Once the data has been read, return all of it precisely as written.

(Beginning of RECORDED INFORMATION)

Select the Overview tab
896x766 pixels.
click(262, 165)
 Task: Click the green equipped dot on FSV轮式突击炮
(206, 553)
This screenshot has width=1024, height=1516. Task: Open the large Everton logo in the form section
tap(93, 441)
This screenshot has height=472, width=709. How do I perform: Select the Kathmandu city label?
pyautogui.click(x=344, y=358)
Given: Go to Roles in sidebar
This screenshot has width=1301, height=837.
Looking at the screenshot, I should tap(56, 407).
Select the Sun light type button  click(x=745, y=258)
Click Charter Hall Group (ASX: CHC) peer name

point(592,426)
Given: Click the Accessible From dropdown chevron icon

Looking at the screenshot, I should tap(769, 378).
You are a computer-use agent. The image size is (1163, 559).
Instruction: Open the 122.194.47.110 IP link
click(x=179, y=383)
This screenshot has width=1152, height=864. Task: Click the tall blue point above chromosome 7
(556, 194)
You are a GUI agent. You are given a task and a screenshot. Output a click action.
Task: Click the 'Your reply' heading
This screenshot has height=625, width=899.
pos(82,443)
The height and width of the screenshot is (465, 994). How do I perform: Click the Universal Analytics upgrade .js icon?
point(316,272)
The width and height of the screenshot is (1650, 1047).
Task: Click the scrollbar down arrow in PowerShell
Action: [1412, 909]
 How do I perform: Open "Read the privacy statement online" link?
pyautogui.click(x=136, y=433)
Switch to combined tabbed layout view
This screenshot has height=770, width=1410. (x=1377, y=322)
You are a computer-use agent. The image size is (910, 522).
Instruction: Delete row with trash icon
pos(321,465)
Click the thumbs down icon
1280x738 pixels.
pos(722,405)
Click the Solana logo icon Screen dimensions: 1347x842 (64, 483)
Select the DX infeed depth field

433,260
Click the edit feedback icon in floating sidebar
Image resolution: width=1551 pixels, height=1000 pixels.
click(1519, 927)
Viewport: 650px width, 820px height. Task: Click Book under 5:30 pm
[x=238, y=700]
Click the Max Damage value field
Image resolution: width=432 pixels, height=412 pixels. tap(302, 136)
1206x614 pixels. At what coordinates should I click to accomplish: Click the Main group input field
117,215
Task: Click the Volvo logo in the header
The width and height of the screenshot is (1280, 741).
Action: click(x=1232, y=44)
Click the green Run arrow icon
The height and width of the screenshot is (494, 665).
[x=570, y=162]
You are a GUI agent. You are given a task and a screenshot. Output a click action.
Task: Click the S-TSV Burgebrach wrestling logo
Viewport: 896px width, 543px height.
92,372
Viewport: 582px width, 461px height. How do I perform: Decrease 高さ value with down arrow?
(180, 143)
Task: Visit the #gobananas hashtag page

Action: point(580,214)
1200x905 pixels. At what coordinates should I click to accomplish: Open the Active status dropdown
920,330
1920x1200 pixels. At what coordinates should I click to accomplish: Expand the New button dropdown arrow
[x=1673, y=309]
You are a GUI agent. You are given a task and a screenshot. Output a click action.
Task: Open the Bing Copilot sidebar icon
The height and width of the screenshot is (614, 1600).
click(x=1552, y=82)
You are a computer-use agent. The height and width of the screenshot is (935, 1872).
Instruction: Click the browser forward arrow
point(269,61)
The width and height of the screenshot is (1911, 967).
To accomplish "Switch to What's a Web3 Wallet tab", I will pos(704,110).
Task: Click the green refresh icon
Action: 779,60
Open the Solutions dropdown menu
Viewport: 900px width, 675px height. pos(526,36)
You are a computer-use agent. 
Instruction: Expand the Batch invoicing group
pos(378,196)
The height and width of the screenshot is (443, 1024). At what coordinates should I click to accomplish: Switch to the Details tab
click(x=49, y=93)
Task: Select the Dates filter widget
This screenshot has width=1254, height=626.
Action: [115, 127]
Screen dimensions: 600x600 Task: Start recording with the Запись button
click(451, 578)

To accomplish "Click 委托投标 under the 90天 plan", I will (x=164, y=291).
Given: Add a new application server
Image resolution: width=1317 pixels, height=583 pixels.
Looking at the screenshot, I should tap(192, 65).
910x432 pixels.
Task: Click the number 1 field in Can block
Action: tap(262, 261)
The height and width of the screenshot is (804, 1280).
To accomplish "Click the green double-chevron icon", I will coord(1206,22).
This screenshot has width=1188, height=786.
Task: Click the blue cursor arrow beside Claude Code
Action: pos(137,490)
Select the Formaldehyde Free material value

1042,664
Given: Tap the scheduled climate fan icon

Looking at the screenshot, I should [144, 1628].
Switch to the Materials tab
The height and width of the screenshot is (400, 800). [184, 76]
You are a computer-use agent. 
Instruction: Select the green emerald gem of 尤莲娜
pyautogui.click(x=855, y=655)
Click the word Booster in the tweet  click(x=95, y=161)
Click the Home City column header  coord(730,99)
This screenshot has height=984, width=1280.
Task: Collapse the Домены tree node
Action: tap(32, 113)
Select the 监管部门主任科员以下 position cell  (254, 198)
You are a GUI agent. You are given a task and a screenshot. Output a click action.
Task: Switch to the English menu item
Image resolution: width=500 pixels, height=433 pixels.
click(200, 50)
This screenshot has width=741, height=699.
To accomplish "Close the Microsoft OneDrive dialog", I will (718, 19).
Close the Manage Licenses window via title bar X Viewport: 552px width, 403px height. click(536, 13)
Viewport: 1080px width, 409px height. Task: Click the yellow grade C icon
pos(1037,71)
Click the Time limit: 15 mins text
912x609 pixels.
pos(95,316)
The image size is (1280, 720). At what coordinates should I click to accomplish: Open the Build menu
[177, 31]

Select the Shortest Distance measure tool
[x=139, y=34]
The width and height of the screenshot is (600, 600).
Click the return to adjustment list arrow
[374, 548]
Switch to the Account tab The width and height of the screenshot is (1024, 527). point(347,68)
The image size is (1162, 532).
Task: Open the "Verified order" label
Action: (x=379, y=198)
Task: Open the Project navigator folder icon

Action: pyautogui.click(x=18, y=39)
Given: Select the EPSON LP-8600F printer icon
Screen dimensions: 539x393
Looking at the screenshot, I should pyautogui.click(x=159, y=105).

(End of RECORDED INFORMATION)

OUTPUT FOR THIS TASK:
Select the Overview tab
896x766 pixels.
click(262, 165)
 Task: Click the green equipped dot on FSV轮式突击炮
(206, 553)
This screenshot has width=1024, height=1516. Task: Open the large Everton logo in the form section
tap(93, 441)
This screenshot has height=472, width=709. How do I perform: Select the Kathmandu city label?
pyautogui.click(x=344, y=358)
Given: Go to Roles in sidebar
This screenshot has width=1301, height=837.
Looking at the screenshot, I should tap(56, 407).
Select the Sun light type button  click(x=745, y=258)
Click Charter Hall Group (ASX: CHC) peer name

point(592,426)
Given: Click the Accessible From dropdown chevron icon

Looking at the screenshot, I should tap(769, 378).
You are a computer-use agent. The image size is (1163, 559).
Instruction: Open the 122.194.47.110 IP link
click(x=179, y=383)
This screenshot has width=1152, height=864. Task: Click the tall blue point above chromosome 7
(556, 194)
You are a GUI agent. You are given a task and a screenshot. Output a click action.
Task: Click the 'Your reply' heading
This screenshot has height=625, width=899.
pos(82,443)
The height and width of the screenshot is (465, 994). How do I perform: Click the Universal Analytics upgrade .js icon?
point(316,272)
The width and height of the screenshot is (1650, 1047).
Task: Click the scrollbar down arrow in PowerShell
Action: [1412, 909]
 How do I perform: Open "Read the privacy statement online" link?
pyautogui.click(x=136, y=433)
Switch to combined tabbed layout view
This screenshot has height=770, width=1410. (x=1377, y=322)
You are a computer-use agent. The image size is (910, 522).
Instruction: Delete row with trash icon
pos(321,465)
Click the thumbs down icon
1280x738 pixels.
pos(722,405)
Click the Solana logo icon Screen dimensions: 1347x842 (64, 483)
Select the DX infeed depth field

433,260
Click the edit feedback icon in floating sidebar
Image resolution: width=1551 pixels, height=1000 pixels.
click(1519, 927)
Viewport: 650px width, 820px height. Task: Click Book under 5:30 pm
[x=238, y=700]
Click the Max Damage value field
Image resolution: width=432 pixels, height=412 pixels. tap(302, 136)
1206x614 pixels. At what coordinates should I click to accomplish: Click the Main group input field
117,215
Task: Click the Volvo logo in the header
The width and height of the screenshot is (1280, 741).
Action: click(x=1232, y=44)
Click the green Run arrow icon
The height and width of the screenshot is (494, 665).
[x=570, y=162]
You are a GUI agent. You are given a task and a screenshot. Output a click action.
Task: Click the S-TSV Burgebrach wrestling logo
Viewport: 896px width, 543px height.
92,372
Viewport: 582px width, 461px height. How do I perform: Decrease 高さ value with down arrow?
(180, 143)
Task: Visit the #gobananas hashtag page

Action: point(580,214)
1200x905 pixels. At what coordinates should I click to accomplish: Open the Active status dropdown
920,330
1920x1200 pixels. At what coordinates should I click to accomplish: Expand the New button dropdown arrow
[x=1673, y=309]
You are a GUI agent. You are given a task and a screenshot. Output a click action.
Task: Open the Bing Copilot sidebar icon
The height and width of the screenshot is (614, 1600).
click(x=1552, y=82)
You are a computer-use agent. The height and width of the screenshot is (935, 1872).
Instruction: Click the browser forward arrow
point(269,61)
The width and height of the screenshot is (1911, 967).
To accomplish "Switch to What's a Web3 Wallet tab", I will pos(704,110).
Task: Click the green refresh icon
Action: 779,60
Open the Solutions dropdown menu
Viewport: 900px width, 675px height. pos(526,36)
You are a computer-use agent. 
Instruction: Expand the Batch invoicing group
pos(378,196)
The height and width of the screenshot is (443, 1024). At what coordinates should I click to accomplish: Switch to the Details tab
click(x=49, y=93)
Task: Select the Dates filter widget
This screenshot has width=1254, height=626.
Action: [115, 127]
Screen dimensions: 600x600 Task: Start recording with the Запись button
click(451, 578)

To accomplish "Click 委托投标 under the 90天 plan", I will (x=164, y=291).
Given: Add a new application server
Image resolution: width=1317 pixels, height=583 pixels.
Looking at the screenshot, I should tap(192, 65).
910x432 pixels.
Task: Click the number 1 field in Can block
Action: tap(262, 261)
The height and width of the screenshot is (804, 1280).
To accomplish "Click the green double-chevron icon", I will coord(1206,22).
This screenshot has width=1188, height=786.
Task: Click the blue cursor arrow beside Claude Code
Action: pos(137,490)
Select the Formaldehyde Free material value

1042,664
Given: Tap the scheduled climate fan icon

Looking at the screenshot, I should [144, 1628].
Switch to the Materials tab
The height and width of the screenshot is (400, 800). [184, 76]
You are a computer-use agent. 
Instruction: Select the green emerald gem of 尤莲娜
pyautogui.click(x=855, y=655)
Click the word Booster in the tweet  click(x=95, y=161)
Click the Home City column header  coord(730,99)
This screenshot has height=984, width=1280.
Task: Collapse the Домены tree node
Action: tap(32, 113)
Select the 监管部门主任科员以下 position cell  (254, 198)
You are a GUI agent. You are given a task and a screenshot. Output a click action.
Task: Switch to the English menu item
Image resolution: width=500 pixels, height=433 pixels.
click(200, 50)
This screenshot has width=741, height=699.
To accomplish "Close the Microsoft OneDrive dialog", I will (718, 19).
Close the Manage Licenses window via title bar X Viewport: 552px width, 403px height. click(536, 13)
Viewport: 1080px width, 409px height. Task: Click the yellow grade C icon
pos(1037,71)
Click the Time limit: 15 mins text
912x609 pixels.
pos(95,316)
The image size is (1280, 720). At what coordinates should I click to accomplish: Open the Build menu
[177, 31]

Select the Shortest Distance measure tool
[x=139, y=34]
The width and height of the screenshot is (600, 600).
Click the return to adjustment list arrow
[374, 548]
Switch to the Account tab The width and height of the screenshot is (1024, 527). point(347,68)
The image size is (1162, 532).
Task: Open the "Verified order" label
Action: (x=379, y=198)
Task: Open the Project navigator folder icon

Action: pyautogui.click(x=18, y=39)
Given: Select the EPSON LP-8600F printer icon
Screen dimensions: 539x393
Looking at the screenshot, I should pyautogui.click(x=159, y=105).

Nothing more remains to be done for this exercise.